Dari perintah Allah dan Rasul serta nasihat dari para sahabat, kita bisa mengambil beberapa catatan penting tentang manfaat dari introspeksi diri ini. Ada 5 manfaat yang bisa rasakan dari upaya melakukan ‘charging’ (mengecas) semangat hidup melalui muhasabah introspeksi diri ini, antara lain:
Pertama muhasabah sebagai wahana mengoreksi diri. Dengan introspeksi diri, akan mampu melihat kembali perjalanan hidup sekaligus mengoreksi manakah yang paling dominan dari perjalanan selama ini.
Apakah kebaikan atau keburukan, apakah manfaat atau mudharat, atau apakah semakin mendekat atau malah menjauh dari Allah SWT. Perlu disadari bahwa semua yang kita lakukan ini harus dipertanggungjawabkan di sisi Allah.
Kedua muhasabah sebagai upaya memperbaiki diri. Dengan introspeksi diri, kita akan mampu melihat kelebihan dan kekurangan diri yang kemudian harus diperbaiki di masa yang akan datang. Dengan memperbaiki diri, maka kualitas kehidupan akan lebih baik dan waktu yang dilewati juga akan senantiasa penuh dengan manfaat dan maslahat bagi diri dan orang lain.
Ketiga muhasabah sebagai momentum mawas diri. Diibaratkan ketika kita pernah memiliki pengalaman melewati jalan yang penuh lika-liku, maka kita bisa lebih berhati-hati ketika akan melewatinya lagi. Mawas diri akan mampu menyelamatkan kita dari terjerumus ke jurang yang dalam sepanjang jalan.
Keempat muhasabah dapat memperkuat komitmen diri. Setiap orang pasti memiliki kesalahan. Oleh karenanya, introspeksi diri menjadi waktu untuk memperbaiki diri dan berkomitmen untuk tidak mengulangi kembali kesalahan yang telah dilakukan pada masa lalu. Jangan jatuh di lubang yang sama. Buang masa lalu yang negatif, lakukan hal positif hari ini dan hari yang akan datang.
Kelima muhasabah sebagai sarana meningkatkan rasa syukur dan tahu diri. Kita harus sadar sesadar-sadarnya bahwa keberadaan kita sampai dengan saat ini sama sekali tak bisa lepas dari nikmat-nikmat yang telah dikaruniakan Allah.

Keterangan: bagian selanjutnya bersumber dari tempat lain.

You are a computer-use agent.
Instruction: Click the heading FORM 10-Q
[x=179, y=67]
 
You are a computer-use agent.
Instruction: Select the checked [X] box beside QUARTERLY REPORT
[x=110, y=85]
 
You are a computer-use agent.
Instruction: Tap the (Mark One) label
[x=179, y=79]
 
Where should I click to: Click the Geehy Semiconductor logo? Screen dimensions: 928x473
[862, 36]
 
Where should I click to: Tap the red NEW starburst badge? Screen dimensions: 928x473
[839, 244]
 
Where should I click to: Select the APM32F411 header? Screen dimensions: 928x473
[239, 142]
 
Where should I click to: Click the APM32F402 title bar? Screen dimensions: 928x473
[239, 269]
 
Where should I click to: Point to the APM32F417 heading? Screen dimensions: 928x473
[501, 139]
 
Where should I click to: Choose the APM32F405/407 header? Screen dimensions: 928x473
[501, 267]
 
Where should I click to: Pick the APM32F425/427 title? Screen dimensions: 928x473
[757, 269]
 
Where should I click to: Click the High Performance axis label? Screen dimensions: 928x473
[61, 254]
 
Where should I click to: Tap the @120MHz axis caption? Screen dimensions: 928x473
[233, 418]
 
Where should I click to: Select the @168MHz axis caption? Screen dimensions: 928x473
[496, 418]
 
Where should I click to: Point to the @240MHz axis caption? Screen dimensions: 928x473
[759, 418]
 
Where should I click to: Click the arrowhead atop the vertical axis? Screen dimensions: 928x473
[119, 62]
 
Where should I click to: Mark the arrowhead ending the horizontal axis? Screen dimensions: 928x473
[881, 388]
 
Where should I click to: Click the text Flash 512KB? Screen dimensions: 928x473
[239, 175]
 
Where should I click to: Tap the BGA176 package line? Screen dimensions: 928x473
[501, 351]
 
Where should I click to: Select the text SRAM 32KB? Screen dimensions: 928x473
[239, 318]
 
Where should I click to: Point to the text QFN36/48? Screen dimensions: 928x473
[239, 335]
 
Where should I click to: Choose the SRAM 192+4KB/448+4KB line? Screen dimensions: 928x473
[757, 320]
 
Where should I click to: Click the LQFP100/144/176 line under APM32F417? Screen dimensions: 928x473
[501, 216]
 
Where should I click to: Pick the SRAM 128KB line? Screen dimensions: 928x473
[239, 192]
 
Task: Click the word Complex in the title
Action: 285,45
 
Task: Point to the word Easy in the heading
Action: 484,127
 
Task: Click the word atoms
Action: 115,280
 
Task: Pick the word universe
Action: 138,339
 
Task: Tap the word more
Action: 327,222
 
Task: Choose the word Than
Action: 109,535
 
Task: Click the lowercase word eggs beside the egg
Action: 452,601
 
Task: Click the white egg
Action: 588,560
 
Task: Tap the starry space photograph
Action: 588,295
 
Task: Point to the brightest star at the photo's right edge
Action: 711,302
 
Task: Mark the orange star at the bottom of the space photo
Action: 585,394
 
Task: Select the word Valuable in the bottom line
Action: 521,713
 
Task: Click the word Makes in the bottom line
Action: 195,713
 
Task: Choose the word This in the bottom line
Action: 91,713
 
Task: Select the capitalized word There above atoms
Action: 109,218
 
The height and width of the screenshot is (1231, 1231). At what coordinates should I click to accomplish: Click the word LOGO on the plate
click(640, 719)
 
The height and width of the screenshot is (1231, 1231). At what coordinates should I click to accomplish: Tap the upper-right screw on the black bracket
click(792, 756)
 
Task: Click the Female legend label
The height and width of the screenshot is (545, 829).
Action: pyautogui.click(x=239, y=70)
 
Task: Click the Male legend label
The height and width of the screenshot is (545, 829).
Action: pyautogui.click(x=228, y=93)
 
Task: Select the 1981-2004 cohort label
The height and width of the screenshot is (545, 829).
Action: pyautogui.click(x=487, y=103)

Oleh karenanya, introspeksi diri akan membawa kita mengingat nikmat yang tak bisa dihitung satu persatu. Jangan sampai kita menjadi golongan orang-orang yang tak tahu diri dan kufur kepada nikmat Allah.
Allah mengingatkan dalam Al-Qur’an Surat Ibrahim ayat 7: “Sesungguhnya jika kamu bersyukur, pasti Kami akan menambah (nikmat) kepadamu, dan jika kamu mengingkari (nikmat-Ku), maka sesungguhnya azab-Ku sangat pedih”.
Melalui tulisan ini, mari kita senantiasa melakukan muhasabah/introspeksi diri setiap saat. Terlebih saat berada pada ujung tahun dan akan memasuki tahun baru yang menjadi waktu ideal untuk melakukan introspeksi diri.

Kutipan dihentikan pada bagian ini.